Republican presidential candidate Donald Trump is many things — for local elected officials, he's proven an effective foil, particularly on immigration.

"You’re going to keep the Syrians out. You’re going to keep the Mexicans out. 'This is our land.' By the way, who are you that this is our land?" asked Governor Andrew Cuomo. "Who are you, are you a Navajo? Are you an Apache? Are you a Sioux? Are you a Native America? Otherwise you’re an immigrant too."

That line got the crowd on its feet Monday at the National Immigrant Integration Conference, where Governor Cuomo highlighted immigrant-friendly policies and his own family's immigrant story. Ditto Mayor Bill de Blasio, who also bashed Trump, without mentioning him by name.

"We don’t build walls here," the mayor said. "We don’t create lists on the basis of ethnicity. We don’t make refugees take religious tests."

Both men — including Cuomo in a TV interview — also argued Trump's proposals play into the hands of terrorists.

"Donald Trump could be a recruitment poster for ISIL, because he is fanning the flames of hate," Cuomo said in morning television interview.

"They want the imagery of the majority in this nation turning against our Muslim population," the mayor said at Monday's conference. "And it is therefore all the more important that we embrace our Muslim population at this very moment."

Both Cuomo and de Blasio also sought to make a bit of news here Monday as it relates to their immigration policies. For de Blasio, that included announcing a new, $8 million program to provide legal services in immigrant communities.
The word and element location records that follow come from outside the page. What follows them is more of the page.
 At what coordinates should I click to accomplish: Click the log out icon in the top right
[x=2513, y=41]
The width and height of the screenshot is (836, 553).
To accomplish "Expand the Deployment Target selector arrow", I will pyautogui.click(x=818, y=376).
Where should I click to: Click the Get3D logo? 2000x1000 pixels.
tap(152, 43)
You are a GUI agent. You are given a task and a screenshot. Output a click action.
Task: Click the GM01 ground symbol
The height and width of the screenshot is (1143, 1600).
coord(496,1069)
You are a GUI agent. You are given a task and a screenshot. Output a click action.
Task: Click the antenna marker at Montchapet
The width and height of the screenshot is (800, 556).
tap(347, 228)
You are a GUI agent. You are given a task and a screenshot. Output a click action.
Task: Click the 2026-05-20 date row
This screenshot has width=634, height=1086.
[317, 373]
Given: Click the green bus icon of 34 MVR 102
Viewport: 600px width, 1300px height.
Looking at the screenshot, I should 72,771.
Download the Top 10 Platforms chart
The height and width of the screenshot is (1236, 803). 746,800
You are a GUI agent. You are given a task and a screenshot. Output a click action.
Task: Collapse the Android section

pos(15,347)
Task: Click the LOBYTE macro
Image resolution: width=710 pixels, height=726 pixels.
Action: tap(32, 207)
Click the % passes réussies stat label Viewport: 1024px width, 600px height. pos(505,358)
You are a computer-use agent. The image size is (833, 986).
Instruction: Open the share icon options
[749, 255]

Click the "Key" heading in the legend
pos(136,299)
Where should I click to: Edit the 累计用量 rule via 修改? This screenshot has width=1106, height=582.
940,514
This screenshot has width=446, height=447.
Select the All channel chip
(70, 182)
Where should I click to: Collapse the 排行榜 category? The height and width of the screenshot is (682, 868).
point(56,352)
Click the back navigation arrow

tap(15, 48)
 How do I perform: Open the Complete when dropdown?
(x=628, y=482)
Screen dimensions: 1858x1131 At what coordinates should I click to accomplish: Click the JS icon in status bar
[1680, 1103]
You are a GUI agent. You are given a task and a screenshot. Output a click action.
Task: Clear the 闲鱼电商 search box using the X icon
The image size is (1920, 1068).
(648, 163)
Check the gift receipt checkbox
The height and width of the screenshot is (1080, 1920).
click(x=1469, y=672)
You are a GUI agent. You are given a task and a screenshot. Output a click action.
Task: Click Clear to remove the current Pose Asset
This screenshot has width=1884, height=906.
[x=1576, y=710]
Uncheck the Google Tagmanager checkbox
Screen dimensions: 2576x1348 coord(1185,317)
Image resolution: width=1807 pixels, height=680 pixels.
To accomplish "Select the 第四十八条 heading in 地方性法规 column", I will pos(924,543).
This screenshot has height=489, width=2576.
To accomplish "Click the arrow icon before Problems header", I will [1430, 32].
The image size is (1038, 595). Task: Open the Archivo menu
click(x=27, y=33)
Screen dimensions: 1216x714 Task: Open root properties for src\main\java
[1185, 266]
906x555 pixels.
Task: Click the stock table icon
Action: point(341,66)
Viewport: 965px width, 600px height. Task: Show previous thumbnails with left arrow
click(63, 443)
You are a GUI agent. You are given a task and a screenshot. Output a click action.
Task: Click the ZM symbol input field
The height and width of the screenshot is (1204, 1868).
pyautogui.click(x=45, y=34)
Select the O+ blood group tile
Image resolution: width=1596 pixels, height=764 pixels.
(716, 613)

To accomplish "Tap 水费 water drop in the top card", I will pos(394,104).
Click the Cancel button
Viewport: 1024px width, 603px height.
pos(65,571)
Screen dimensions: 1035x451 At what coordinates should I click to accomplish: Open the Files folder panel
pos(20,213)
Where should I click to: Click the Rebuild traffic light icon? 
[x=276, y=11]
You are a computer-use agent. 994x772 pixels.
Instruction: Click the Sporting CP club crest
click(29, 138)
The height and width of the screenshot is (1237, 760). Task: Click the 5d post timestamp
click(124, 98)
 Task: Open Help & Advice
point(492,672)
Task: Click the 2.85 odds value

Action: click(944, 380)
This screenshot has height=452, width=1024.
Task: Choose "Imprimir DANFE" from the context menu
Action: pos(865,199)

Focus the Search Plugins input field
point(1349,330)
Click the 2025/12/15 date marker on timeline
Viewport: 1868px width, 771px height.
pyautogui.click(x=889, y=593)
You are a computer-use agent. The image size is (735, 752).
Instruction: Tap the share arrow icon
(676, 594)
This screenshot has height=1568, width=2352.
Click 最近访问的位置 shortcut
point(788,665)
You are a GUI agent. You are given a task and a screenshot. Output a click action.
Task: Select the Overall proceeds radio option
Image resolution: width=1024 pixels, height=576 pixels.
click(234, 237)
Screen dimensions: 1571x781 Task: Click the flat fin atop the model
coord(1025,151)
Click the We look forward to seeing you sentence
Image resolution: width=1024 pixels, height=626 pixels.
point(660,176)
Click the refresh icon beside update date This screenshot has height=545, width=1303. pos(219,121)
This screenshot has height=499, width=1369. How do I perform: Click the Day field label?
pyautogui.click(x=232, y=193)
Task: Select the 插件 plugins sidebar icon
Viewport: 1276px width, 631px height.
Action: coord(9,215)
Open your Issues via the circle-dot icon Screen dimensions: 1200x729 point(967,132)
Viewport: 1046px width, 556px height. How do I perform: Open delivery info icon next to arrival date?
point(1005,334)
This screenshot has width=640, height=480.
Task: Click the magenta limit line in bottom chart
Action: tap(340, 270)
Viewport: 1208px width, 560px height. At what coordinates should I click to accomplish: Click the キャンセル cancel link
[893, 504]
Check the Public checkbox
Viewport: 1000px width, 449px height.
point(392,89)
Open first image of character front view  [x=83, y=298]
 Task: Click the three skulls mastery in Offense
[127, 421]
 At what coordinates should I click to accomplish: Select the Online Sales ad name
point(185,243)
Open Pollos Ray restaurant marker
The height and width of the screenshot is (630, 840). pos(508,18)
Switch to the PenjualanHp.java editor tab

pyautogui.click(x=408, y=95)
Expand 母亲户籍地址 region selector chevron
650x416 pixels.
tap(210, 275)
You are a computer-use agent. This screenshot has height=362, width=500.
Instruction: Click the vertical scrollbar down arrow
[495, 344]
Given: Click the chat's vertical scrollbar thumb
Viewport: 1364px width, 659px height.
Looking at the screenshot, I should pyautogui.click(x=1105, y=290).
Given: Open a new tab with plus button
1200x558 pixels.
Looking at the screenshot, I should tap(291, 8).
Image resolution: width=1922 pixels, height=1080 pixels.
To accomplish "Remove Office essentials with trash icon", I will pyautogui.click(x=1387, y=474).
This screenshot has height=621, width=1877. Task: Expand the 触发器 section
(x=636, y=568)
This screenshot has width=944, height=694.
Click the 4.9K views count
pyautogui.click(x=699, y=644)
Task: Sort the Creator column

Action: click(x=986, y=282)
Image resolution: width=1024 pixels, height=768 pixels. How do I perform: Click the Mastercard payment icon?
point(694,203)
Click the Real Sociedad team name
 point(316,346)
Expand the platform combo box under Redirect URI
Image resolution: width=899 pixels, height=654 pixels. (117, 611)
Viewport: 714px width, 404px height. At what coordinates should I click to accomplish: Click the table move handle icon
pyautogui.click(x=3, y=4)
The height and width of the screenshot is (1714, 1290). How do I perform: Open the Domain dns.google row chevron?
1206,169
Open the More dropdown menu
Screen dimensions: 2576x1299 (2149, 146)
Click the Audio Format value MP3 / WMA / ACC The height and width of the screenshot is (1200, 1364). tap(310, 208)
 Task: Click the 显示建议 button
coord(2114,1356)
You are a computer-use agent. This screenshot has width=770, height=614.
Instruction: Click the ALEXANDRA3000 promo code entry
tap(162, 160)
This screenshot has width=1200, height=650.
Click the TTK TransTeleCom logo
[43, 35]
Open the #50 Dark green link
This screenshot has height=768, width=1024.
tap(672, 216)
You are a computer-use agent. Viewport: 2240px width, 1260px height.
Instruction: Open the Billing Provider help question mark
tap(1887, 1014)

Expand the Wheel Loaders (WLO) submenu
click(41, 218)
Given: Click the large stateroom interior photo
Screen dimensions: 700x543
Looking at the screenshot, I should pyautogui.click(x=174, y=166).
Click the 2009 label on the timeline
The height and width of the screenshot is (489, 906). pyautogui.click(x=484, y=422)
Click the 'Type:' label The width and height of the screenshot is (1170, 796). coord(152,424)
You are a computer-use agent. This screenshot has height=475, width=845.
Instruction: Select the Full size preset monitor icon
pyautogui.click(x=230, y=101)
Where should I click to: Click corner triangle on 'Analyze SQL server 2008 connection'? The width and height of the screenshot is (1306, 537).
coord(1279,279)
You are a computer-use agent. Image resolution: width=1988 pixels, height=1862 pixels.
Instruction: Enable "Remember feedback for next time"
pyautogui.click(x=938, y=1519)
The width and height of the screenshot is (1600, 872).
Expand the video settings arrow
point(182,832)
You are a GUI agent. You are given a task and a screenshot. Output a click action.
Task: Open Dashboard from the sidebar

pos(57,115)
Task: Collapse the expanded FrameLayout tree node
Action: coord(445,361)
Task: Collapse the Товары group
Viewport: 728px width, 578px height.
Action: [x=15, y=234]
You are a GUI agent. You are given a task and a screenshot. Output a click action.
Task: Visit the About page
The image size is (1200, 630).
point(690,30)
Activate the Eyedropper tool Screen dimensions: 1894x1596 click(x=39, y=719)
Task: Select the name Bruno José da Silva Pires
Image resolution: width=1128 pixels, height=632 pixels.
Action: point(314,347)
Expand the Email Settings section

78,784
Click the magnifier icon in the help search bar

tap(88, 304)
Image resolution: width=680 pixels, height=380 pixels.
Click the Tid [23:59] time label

The administration also announced the city's municipal ID card — which nearly 700,000 New Yorkers now own — will again be free to applicants next year, and include expanded benefits like a CitiBike discount.

And Cuomo announced his worker exploitation task force launched in July has already opened 450 cases, while the state has won $29 million in recovered wages this year for 24,000 workers.